The problem is solved through the implementation of a DPA, which involves the subdivision of the problem into defined states and the establishment of relationships between these states. Over the years, numerous scholars have refined this algorithm to accommodate a diverse range of problem domains. Fares et al. (2015), for instance, utilized the DPA to optimize fuel cells for hybrid vehicles. By allocating engine power optimally, they were able to significantly reduce pollution emissions. To expedite the convergence rate of the original DPA and improve its efficiency, the scholars incorporated weights into the fitness function. Feng et al. (2017) also leveraged a DPA to optimize hydropower systems, thereby achieving dimensionality reduction. They began by utilizing a uniform design to construct the set of state variables for each cycle, by selecting small yet representative combinations of discrete states. Next, they applied the DP recursive equation to obtain an enhanced solution for the next computational cycle. In another study, Deng, Santos & Curran (2020) optimized the aircraft maintenance inspection process using a DPA, which reduced the time between two aircraft maintenance procedures, thereby minimizing economic and time costs. Wang, Kang & Liu (2020), on the other hand, proposed a model consisting of three components. Firstly, they suggested a dynamic programming model to solve the scheduling issue of electric bus fleets. Secondly, they proposed an inverse order matching strategy that accounts for both the battery capacity degradation process and workload differences. Finally, they used a battery capacity degradation model to determine the amount of battery capacity loss and the number of battery replacements. For the energy consumption scheduling of the smart grid, it is worth noting that most of the improvements of the aforementioned methods lie in the algorithmic process, with minimal consideration of the state factor, which is especially crucial for the energy consumption scheduling of the smart grid.

In this article, we propose a smart grid energy scheduling algorithm based on the improved DPA algorithm and LSTM. The specific contributions are as follows:

(1) Environmental variables, including temperature, humidity, wind and precipitation, are used to determine the characteristics of power grid energy consumption.

(2) LSTM is used to predict power grid energy consumption as one of the conditions of energy scheduling.

(3) An improved DPA algorithm with two state variables is proposed, which lists both battery and supercapacitor as state variables in the smart grid.

Energy Consumption Scheduling Based on LSTM and Improved DPA

To address the energy consumption scheduling problem in smart grids and maximize energy savings, this study proposes an energy consumption scheduling method that employs an enhanced DPA. However, it is crucial to note that the entire energy consumption scheduling process is not solely executed using the DPA. Rather, it relies on the accurate prediction of electricity consumption by a node in the future period.

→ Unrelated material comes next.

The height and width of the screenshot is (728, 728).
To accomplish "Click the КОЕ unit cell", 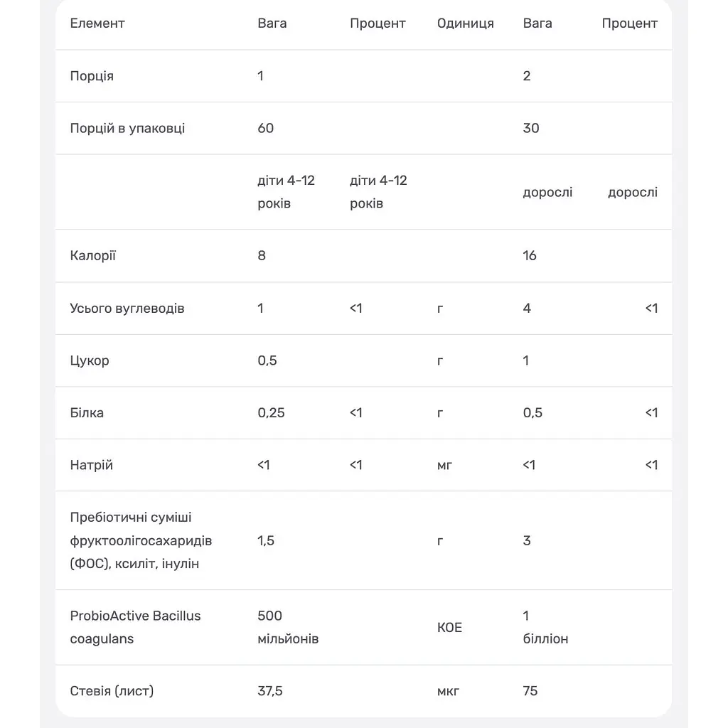I will (449, 628).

Figure 1 illustrates the overall method structure, which features a triangular configuration. In this configuration, the grid offers the fundamental data to the LSTM model for dataset construction and training. Once trained, the LSTM model predicts short-term energy consumption, which is then fed to the improved DPA. The DPA, which has been modeled and constructed in this study for grid energy consumption scheduling, produces the final scheduling outcomes that are sent to the grid for execution. LSTM provides the data representation after feature extraction, which is used as one of the bases of dynamic programming by DPA algorithm, and finally regulates the grid nodes.

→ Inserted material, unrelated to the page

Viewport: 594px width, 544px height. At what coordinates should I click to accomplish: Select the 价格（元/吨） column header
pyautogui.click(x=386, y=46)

Structure of energy consumption scheduling system.

Figure 1: Structure of energy consumption scheduling system.

The overall method structure, which features a triangular configuration, is illustrated. In this configuration, the grid offers the fundamental data to the LSTM model for dataset construction and training. Once trained, the LSTM model predicts short-term energy consumption, which is then fed to the improved DPA.

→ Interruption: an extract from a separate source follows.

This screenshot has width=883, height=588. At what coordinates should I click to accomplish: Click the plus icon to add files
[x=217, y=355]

LSTM algorithm considering environmental factors

LSTM has found extensive application in natural language processing, where it addresses the long dependency problem in model training compared to RNN. The LSTM process is roughly divided into three steps. The first step is to determine what information to discard from the cell state, which is done through the oblivion gate. The second step is to determine what information is stored in the cell state, which is determined by the input gate. Finally, determine which information to output, which is determined by the output gate result and the cell state. However, to enable accurate prediction of energy consumption of a node in the power grid, LSTM requires ample data and an appropriate experimental setup. In reality, the variation of grid energy consumption is not only linked to the load but also to the environment where the grid is situated. To this end, this study collects the daily average data of wind speed, precipitation, temperature, and humidity in a city and trains them simultaneously with daily electricity consumption. Specifically, wind speed, precipitation, temperature, and humidity are input as influencing features of electricity consumption to the LSTM model. In this article, four kinds of environmental data of T City in 2020 and data of a node of the power grid are collected and organized in the form of matrix. The input feature structure is depicted in Fig. 2.

Input data structure.

Figure 2: Input data structure.

This study collects the daily average data of wind speed, precipitation, temperature, and humidity in a city and trains them simultaneously with daily electricity consumption. Specifically, wind speed, precipitation, temperature, and humidity are input as influencing features of electricity consumption to the LSTM model. The input feature structure is shown in the figure.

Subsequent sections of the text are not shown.